Friday 28 September 2012

Civil disobedience

399px Cloak of Conscience Closeup

One of the most common charges against “religious” people in general and Catholics in particular is that they surrender the use of their critical faculties and follow orders from their leaders like sheep. In other words: they are no trouble, they won't break rank and are all-round model citizens.

Today I'd like to argue that this is as far from the truth as possible, and I will take advantage of the Vatican’s foreign secretary, Archbishop Dominique Mamberti’s address to the United Nations from last Monday, which in many ways tracks Pope Benedict XVI’s speech at the German Bundestag, delivered last year.

He starts by acknowledging the dangers that follow from the “financial crisis, which is worsening some humanitarian and environmental emergencies, does not seem yet to be over, and may even herald new and dangerous conflicts” and that spreading “the rule of law by every means becomes a particularly urgent task for a just, equitable and effective world governance.” Then, he fully aligns himself with the UN’s insistence on: “the unbreakable link between the rule of law and respect for human rights, […] the judicial control of laws and of executive power, […] transparency in acts of governance and the existence of public opinion capable of expressing itself freely.” Mamberti’s key point comes next though:
“The rule of law is also put at risk when it is equated with a legalistic mentality, with a formal and uncritical adherence to laws and rules, in an attitude which can even paradoxically degenerate into a means of abusing human dignity and the rights of individuals, communities and states, as happened during the totalitarian regimes of the 20th century. Furthermore, in the phrase “rule of law”, the concept “law” should be understood as “justice”.”
The first thing to note here is that it calls for critical thinking and, I believe, that, as far as they are rules, this warning also applies to Church teaching. Taking even the ‘rules’ that the Church presents to its members and applying them with a “legalistic mentality, with a formal and uncritical adherence” can lead to their perversion. The Church has very rightly emphasized a focus on deepening one’s relationship with Jesus during the upcoming Year of Faith, rather than talking about making oneself familiar with Church “rules.”

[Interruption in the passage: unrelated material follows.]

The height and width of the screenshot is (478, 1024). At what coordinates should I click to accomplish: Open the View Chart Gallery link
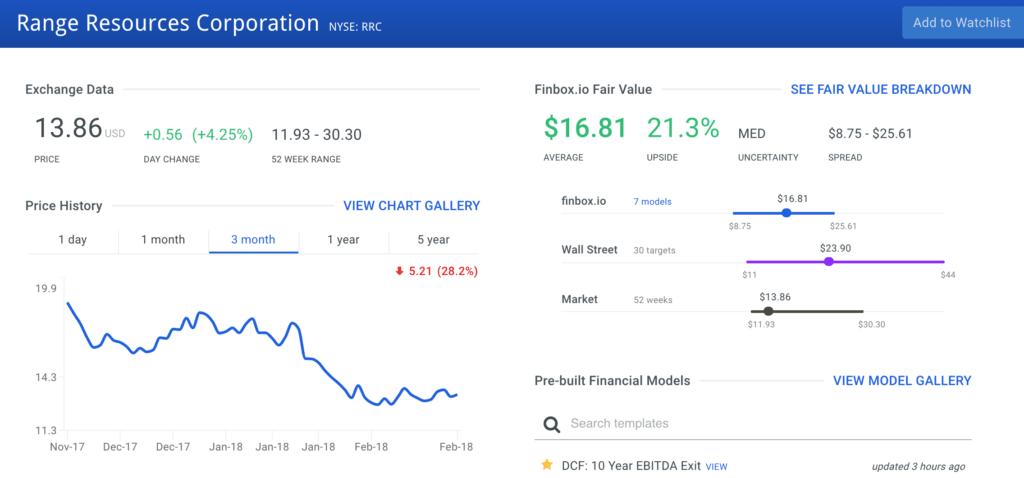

In case you think that this is just my own interpretation of Church teaching, as opposed to the official line, let me point to one of my favorite lines from the Catechism:
A human being must always obey the certain judgment of his conscience. If he were deliberately to act against it, he would condemn himself. (CCC, §1790)
In fact, this brings us back to Mamberti’s talk, where he affirms that justice is “proper and inalienable to the nature of every human being.” Bringing all of this together in fact puts a Catholic into a position of having to critically assess laws and being called both to strict adherence to those that are aligned with their conscience and to resistance against those that don’t. This is neither a position of blind obedience, nor one of disregard for the law, but a more complex, but far more personally and socially rewarding one, where discernment and prudence need to be exercised.

Let’s get back to Mamberti though and see what he has to say about justice:
“Man is not merely self-creating freedom. Man does not create himself. He is intellect and will, but he is also nature, and his will is rightly ordered if he respects his nature, listens to it and accepts himself for who he is, as one who did not create himself. In this way, and in no other, is true human freedom fulfilled, and it is only in this way that we can speak truly of the rule of law.”
The key here, to my mind, is that freedom is not arbitrary. You can’t just decide, with disregard for human nature and your conscience, what behavior to follow and expect that it will allow you to remain free.

Just to avoid giving the impression that this topic is in any way simple, Mamberti rightly recognizes that “[t]he question of how to recognize what is truly right and thus to serve justice when framing laws has never been simple, and today in view of the vast extent of our knowledge and our capacity, it has become still harder.” The more you know the more difficult certainty becomes, which echoes Socrates’ “The more I learn, the more I learn how little I know.” And, finally, he postulates a very clear link between a subversion of the law and the economic crisis that the world is in today:
“It is well known that, at the international level, there are interest groups present who, by means of formally legitimate procedures, are impacting on the policies of states in order to obtain multilateral norms which not only cannot serve the common good but which, under the guise of legitimacy, are in fact an abuse of norms and of international recommendations, as has been seen in the recent financial crisis.”
Even just the last 100 years have been addled with abuses of the law that were fully legal in the sense of not exhibiting procedural violations. It would be a mistake to think though that this is all in the past or that it only applies to regimes notorious for human rights abuses. Even in the “civilized West” there are attacks on the rights of peoples to express their desire for self-determination and on the practice of religious freedom. As St. Augustine said “Without justice – what else is the State but a great band of robbers?”